WHAT THE TASK ASKS
From the line containing "Contact (389, 1550)" down to the line containing "[Subscribe] (297, 722)", copy out the entries below exactly, both lines included, and nothing else; pictures do not belong in the copy.
··· DATASET EXTRACT ···
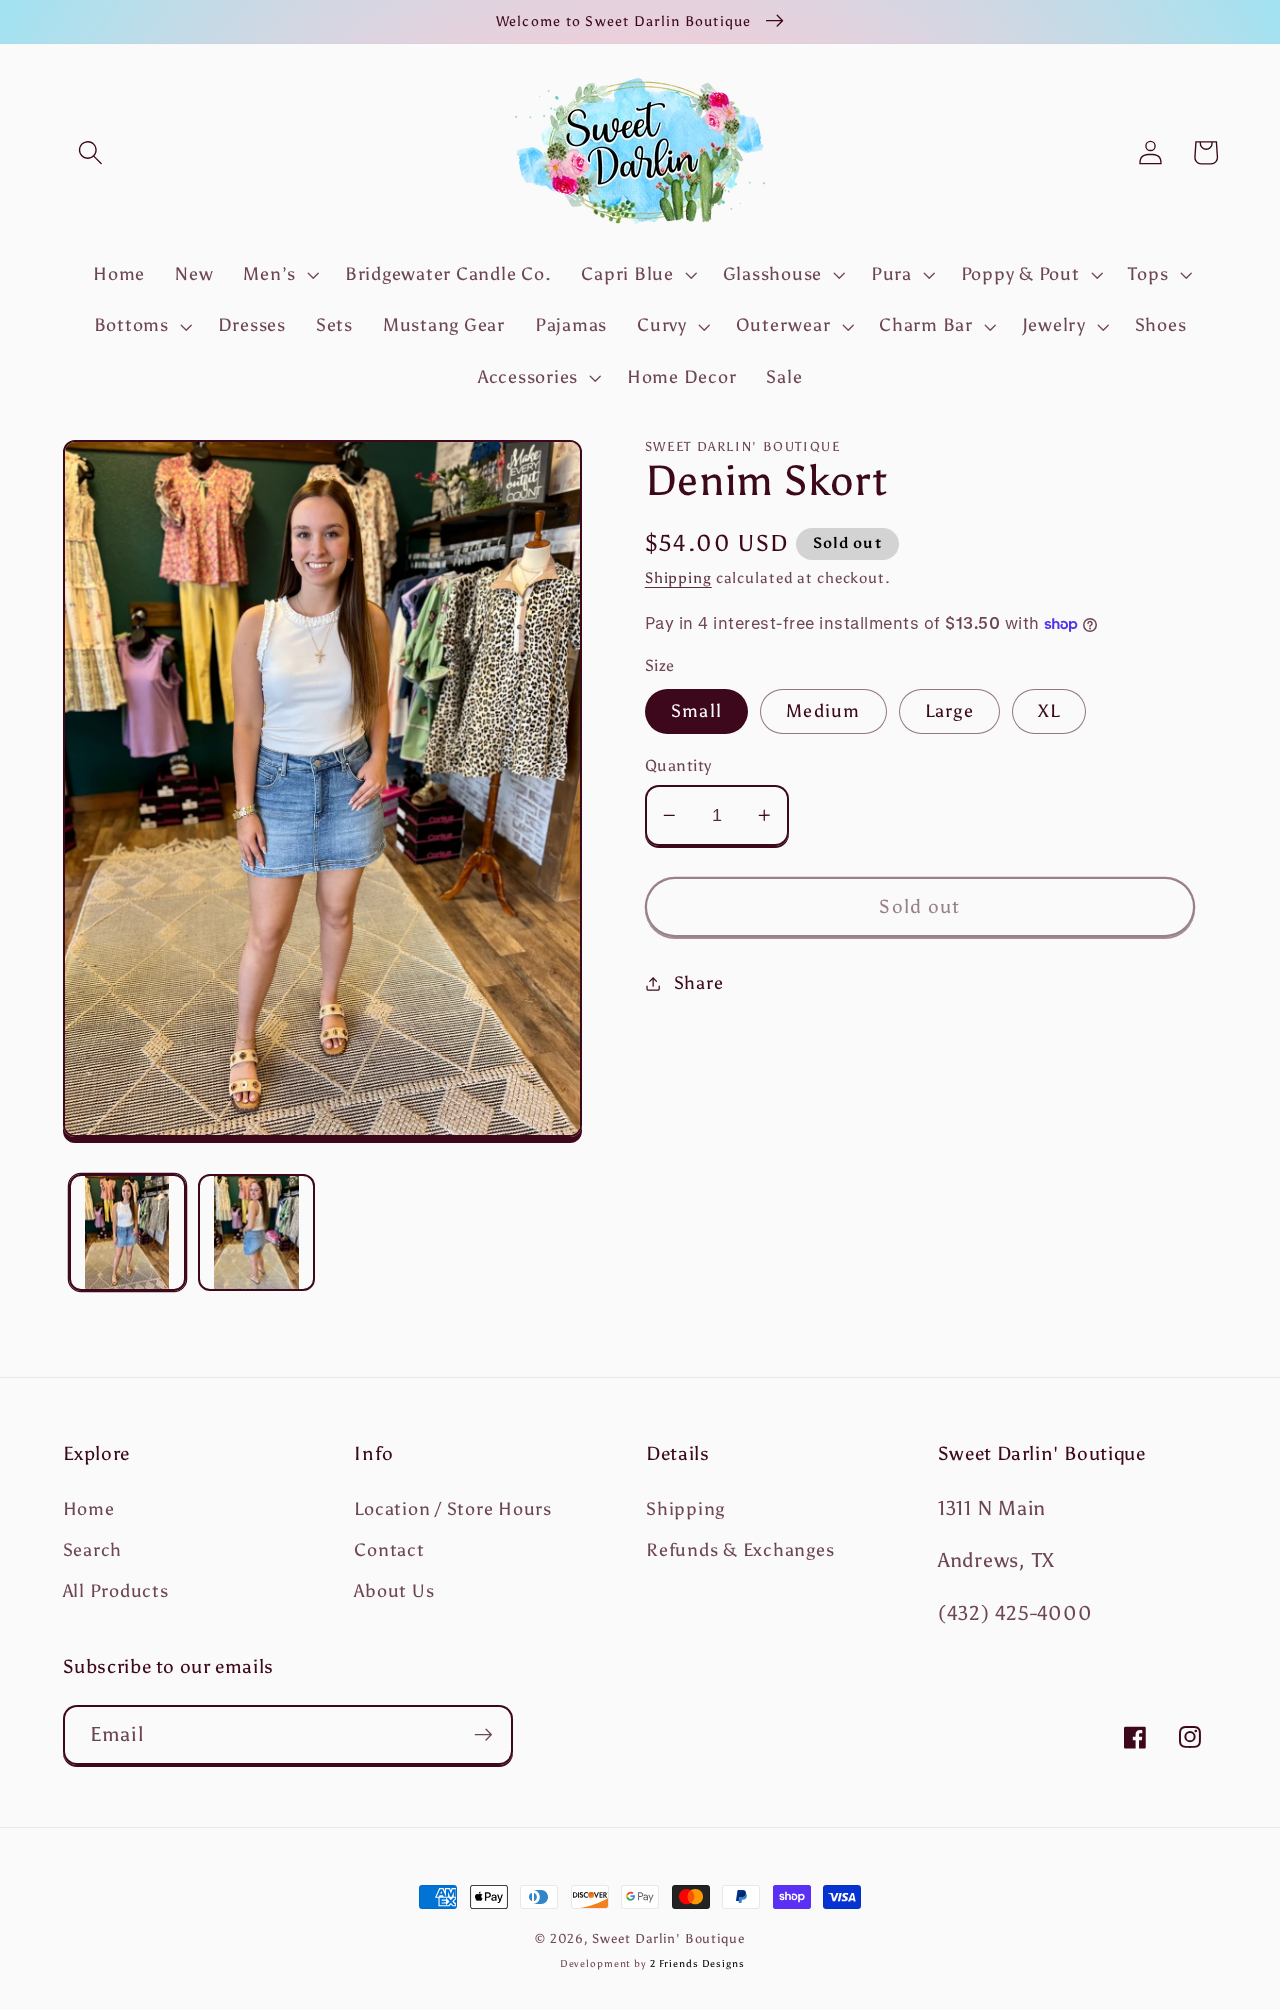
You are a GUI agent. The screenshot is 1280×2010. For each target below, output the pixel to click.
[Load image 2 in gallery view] (256, 1232)
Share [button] (699, 983)
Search (93, 1550)
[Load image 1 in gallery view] (127, 1232)
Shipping (678, 578)
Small (696, 711)
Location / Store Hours (453, 1509)
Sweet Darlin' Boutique (668, 1938)
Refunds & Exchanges (740, 1550)
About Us (394, 1591)
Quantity (678, 765)
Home (89, 1509)
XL (1049, 711)
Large (949, 711)
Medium (823, 711)
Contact (389, 1550)
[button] (90, 152)
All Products (116, 1591)
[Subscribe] (483, 1735)
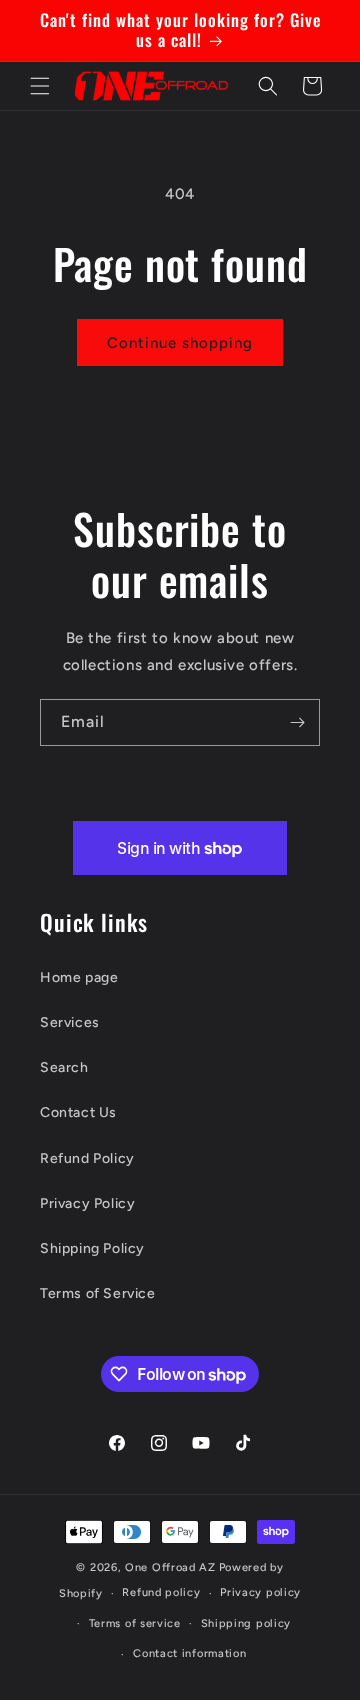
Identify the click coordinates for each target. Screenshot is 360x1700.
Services (70, 1022)
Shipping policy (246, 1623)
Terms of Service (98, 1293)
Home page (79, 977)
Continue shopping (180, 343)
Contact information (189, 1653)
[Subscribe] (297, 722)
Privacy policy (260, 1592)
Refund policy (161, 1592)
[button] (40, 86)
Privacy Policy (87, 1203)
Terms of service (135, 1623)
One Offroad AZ (170, 1567)
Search (64, 1067)
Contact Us (78, 1112)
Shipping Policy (92, 1248)
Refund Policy (87, 1158)
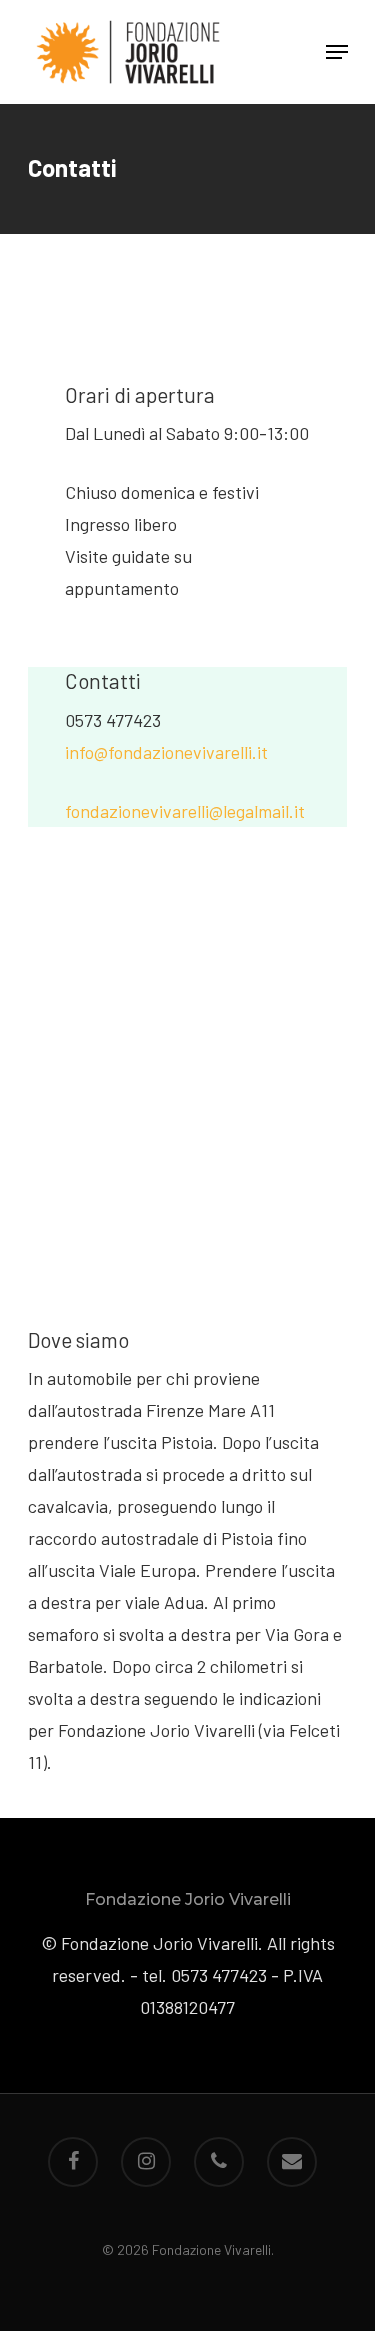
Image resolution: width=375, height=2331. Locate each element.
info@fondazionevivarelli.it (166, 752)
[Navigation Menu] (337, 52)
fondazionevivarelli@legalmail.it (185, 811)
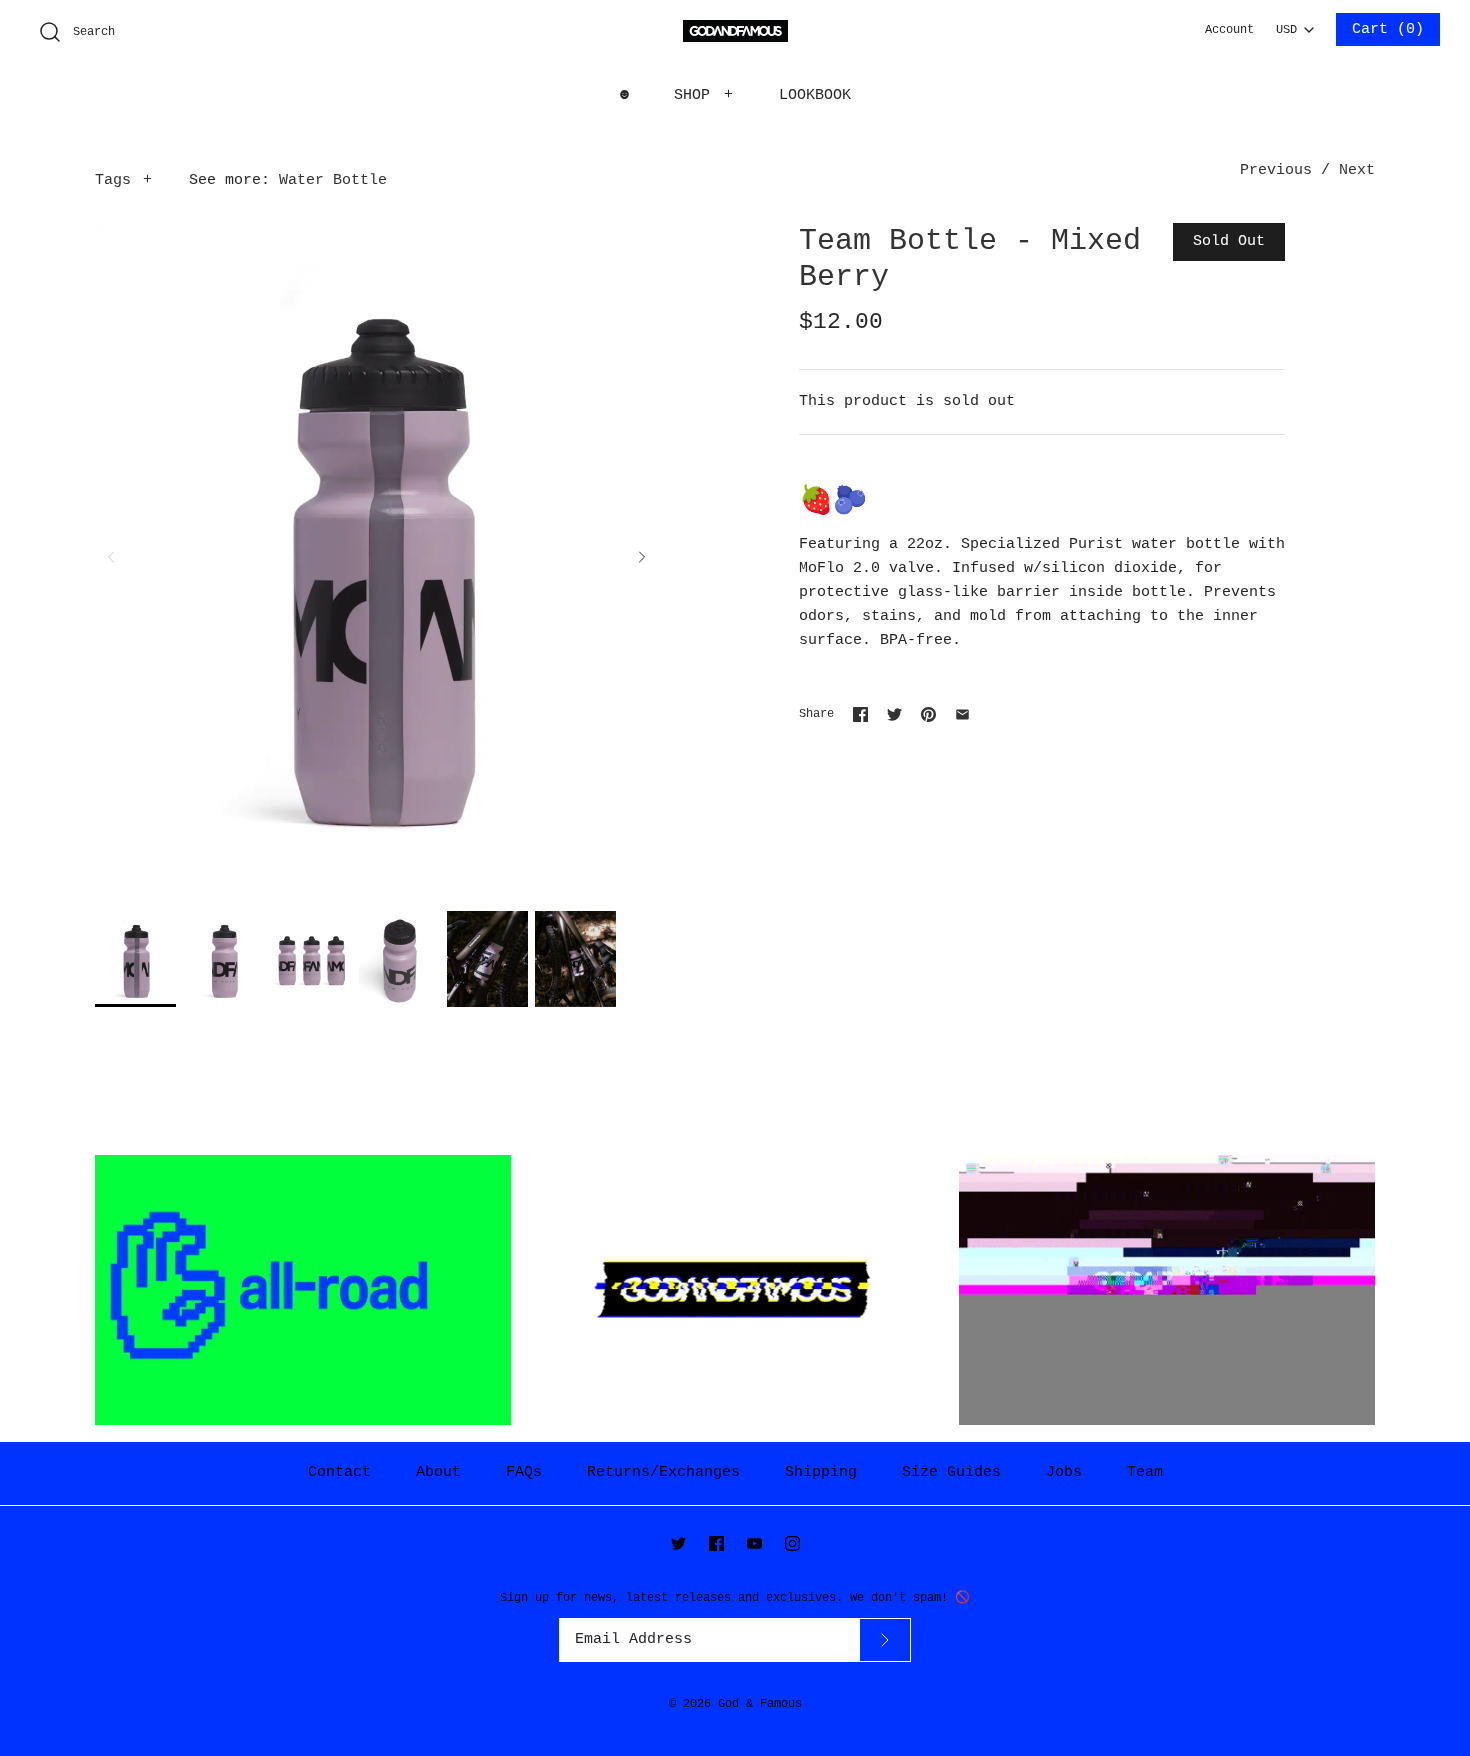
···
EXERCISE OUTPUT
Contact (389, 1550)
[button] (90, 152)
All Products (116, 1591)
[Subscribe] (483, 1735)
Identify the click coordinates for each target. Screenshot is 360x1700.
Services (70, 1022)
Shipping policy (246, 1623)
Terms of Service (98, 1293)
Home page (79, 977)
Continue shopping (180, 343)
Contact information (189, 1653)
[Subscribe] (297, 722)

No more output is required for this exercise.